Heck, the entire Cruze lineup is having water pumps replaced inside the 100k warranty. It's just not a part that is designed to last 200k miles anymore. 

Timing belts are on probably half or more cars on the road. They're quieter, but DO NOT go over the change interval. I've seen way too many tensioner failures lead to a destroyed engine. 

A timing belt service is generally $800-1200 depending on your area (and engine). 


Sent from AutoGuide.com App


----------



## Aussie (Sep 16, 2012)

Tomko said:


> Yes, same engine been used in Europe for the past three or four years.
> 
> The only differences that I'm aware of is the emissions package and the engine management software as they are specific to USA and Canada at this time.


Not quite right!

"The diesel Cruze we get, however, will be a different beast compared to the one sold in the rest of the world. For starters, we won’t get the 1.7L diesel or the Daewoo-derived 2.0L desel engine. What we will get is a 2.0L diesel that’s actually made by Fiat".


----------



## Tomko (Jun 1, 2013)

Aussie said:


> Not quite right!
> 
> "The diesel Cruze we get, however, will be a different beast compared to the one sold in the rest of the world. For starters, we won’t get the 1.7L diesel or the Daewoo-derived 2.0L desel engine. What we will get is a 2.0L diesel that’s actually made by Fiat".

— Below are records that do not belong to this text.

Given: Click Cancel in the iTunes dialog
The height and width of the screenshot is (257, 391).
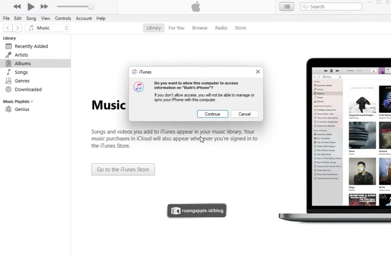Looking at the screenshot, I should [x=244, y=114].
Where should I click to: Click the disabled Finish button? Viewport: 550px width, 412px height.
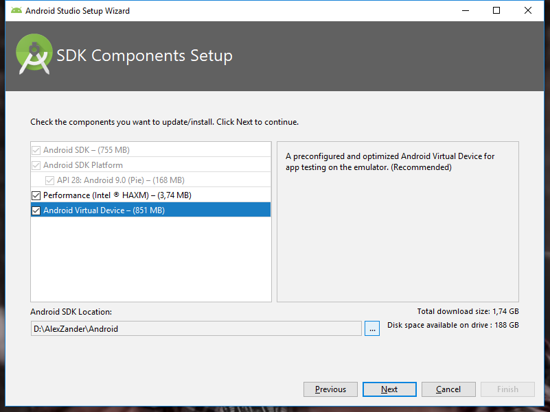point(507,389)
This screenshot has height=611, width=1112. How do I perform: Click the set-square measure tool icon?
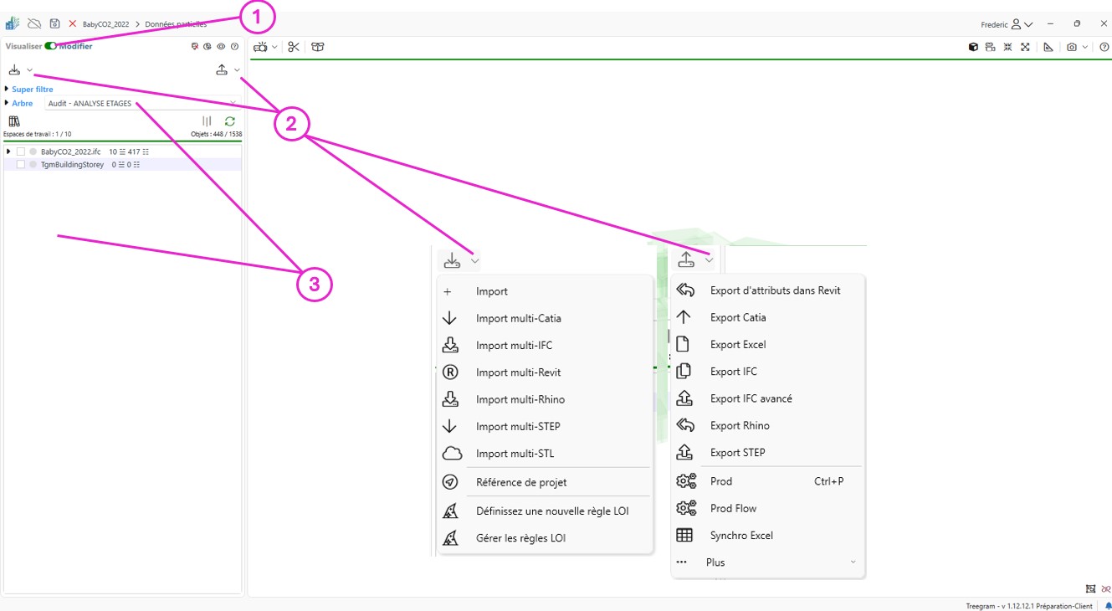point(1048,48)
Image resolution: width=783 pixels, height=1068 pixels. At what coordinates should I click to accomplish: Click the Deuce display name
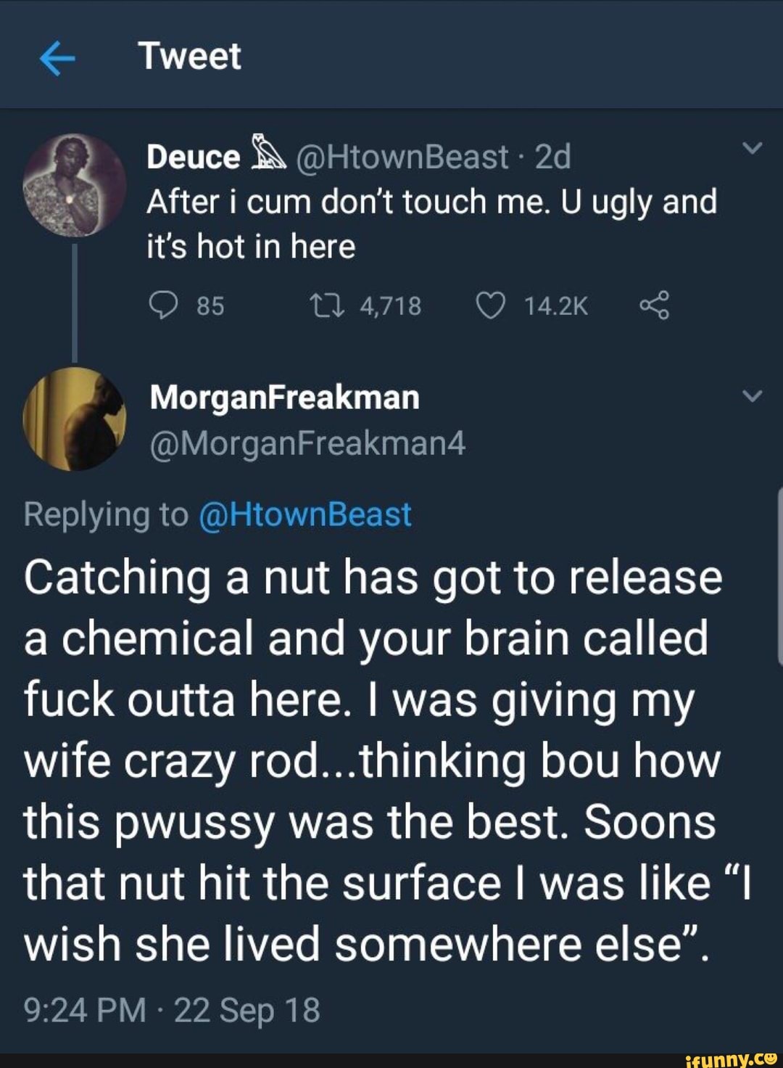pyautogui.click(x=193, y=157)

Never said that it was previously used in a European Cruze, but rather that it was previously used in Europe. A quick google reveals that it is used on Opel's Astra, Insignia and Zafira.


----------



## Tomko (Jun 1, 2013)

Some further google research reveals that this engine RPO LUZ is the American variant of Opel RPOs LBQ, LBR and LBS. 

All engines, including LUZ were developed from a GM alliance with Fiat of Italy, where GM operates a Powertrain engineering Center in Torino.

The engines themselves are built by GM in Kaisserslautern Germany.


----------